Published 07/21/2022, 06:33 PM
Updated 07/09/2023, 06:31 AM

The USD/CHF pair has been swinging from bullish to bearish from a weekly perspective on this pair.

It has established strong resistances at 1.00571 to 1.00148, forming a double top as it tried to break these levels. The double top rejection resulted in the USD/CHF pushing back down and bouncing off 0.94907. This price level corresponds to the 200 MA and the 0.5 fib level. 

USD/CHF weekly price chart.

From the daily time frame perspective, the USD/CHF pair recently met a resistance at around 0.974. At this point, the 50 Moving Average signaled traders the possibility of further downwards movement of the pair.

A key level to watch out for is 0.95959 or around 100 MA. This level needs to hold for the price to move upwards and possibly test the resistance again. If this level doesn’t hold, the price could reach the fib’s golden pocket of 0.618, around 0.93568, and the weekly 50 MA. If the price goes further down, it could reach and test the 200 MA. Further afield, if the price smashes through all these supports, there could be a possible test of support around 0.883.USD/CHF daily chart.

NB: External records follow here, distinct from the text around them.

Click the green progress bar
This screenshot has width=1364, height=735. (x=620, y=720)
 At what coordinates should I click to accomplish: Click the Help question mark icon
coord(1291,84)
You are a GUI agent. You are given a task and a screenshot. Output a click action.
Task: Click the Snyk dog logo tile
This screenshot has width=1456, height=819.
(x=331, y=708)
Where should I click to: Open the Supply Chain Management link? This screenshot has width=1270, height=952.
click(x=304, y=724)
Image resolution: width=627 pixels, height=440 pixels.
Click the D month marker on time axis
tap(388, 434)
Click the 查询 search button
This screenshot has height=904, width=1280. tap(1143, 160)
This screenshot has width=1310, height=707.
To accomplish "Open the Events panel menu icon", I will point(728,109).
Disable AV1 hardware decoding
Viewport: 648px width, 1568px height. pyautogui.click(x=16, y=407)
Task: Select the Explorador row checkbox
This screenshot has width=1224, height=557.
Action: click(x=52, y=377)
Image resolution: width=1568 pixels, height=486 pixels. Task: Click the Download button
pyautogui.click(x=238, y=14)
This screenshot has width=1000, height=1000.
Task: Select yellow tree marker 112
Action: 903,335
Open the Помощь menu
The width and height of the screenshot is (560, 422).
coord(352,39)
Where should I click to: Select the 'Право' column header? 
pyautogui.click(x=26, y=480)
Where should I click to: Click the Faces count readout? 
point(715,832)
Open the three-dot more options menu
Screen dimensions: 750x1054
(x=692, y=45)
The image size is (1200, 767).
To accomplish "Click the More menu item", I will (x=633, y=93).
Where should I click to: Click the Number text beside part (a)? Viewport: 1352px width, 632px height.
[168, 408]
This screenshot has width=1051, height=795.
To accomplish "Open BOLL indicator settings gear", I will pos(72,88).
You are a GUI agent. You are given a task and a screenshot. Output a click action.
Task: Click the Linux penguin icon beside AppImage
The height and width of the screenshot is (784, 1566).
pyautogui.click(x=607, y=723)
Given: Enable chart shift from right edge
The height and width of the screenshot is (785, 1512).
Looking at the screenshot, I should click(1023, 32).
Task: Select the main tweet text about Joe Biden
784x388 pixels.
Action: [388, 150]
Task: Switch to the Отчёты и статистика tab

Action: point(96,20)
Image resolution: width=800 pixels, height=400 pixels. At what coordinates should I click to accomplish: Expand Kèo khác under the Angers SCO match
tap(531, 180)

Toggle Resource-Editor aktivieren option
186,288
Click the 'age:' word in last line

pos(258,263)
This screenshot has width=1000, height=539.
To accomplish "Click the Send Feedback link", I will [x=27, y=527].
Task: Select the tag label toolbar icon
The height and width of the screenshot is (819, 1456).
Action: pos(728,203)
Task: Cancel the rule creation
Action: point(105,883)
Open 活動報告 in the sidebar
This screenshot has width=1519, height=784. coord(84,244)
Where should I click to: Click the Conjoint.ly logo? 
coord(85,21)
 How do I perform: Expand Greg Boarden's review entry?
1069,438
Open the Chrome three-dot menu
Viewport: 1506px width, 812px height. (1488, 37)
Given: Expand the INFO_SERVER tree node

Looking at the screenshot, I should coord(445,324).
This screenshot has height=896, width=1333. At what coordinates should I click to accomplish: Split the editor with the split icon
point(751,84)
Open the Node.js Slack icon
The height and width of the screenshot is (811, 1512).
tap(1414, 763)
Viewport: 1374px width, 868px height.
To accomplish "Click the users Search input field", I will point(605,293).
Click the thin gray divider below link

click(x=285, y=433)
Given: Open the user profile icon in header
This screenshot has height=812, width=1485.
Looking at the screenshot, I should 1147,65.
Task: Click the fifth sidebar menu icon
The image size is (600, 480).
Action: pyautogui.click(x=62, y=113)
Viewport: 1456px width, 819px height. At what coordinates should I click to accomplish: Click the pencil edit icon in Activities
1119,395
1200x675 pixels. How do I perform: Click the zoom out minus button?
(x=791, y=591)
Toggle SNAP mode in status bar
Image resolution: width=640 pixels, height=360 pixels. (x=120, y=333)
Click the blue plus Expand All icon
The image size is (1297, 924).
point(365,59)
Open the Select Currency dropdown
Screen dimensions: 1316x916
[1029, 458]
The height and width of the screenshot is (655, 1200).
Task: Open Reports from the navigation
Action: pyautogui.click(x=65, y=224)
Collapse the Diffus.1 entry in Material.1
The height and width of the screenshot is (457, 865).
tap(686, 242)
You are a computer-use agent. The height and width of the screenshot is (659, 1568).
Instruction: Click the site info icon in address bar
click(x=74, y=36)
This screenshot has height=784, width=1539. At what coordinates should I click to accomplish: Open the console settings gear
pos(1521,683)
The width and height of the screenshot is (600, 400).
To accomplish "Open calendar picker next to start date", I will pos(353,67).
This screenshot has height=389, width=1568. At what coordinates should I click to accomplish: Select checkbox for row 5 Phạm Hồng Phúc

The overall market sentiment for USD/CHF is still bearish, as it has been since the start of April. Market participants might accept further downside on the pair, possibly even down to 0.883 support. Traders who choose to take a position and trade USD/CHF should watch out for the abovementioned levels and position themselves wisely. Shorting the top or near the top of relief pumps might be a safer trade than taking longs on supports in hopes of a relief pump.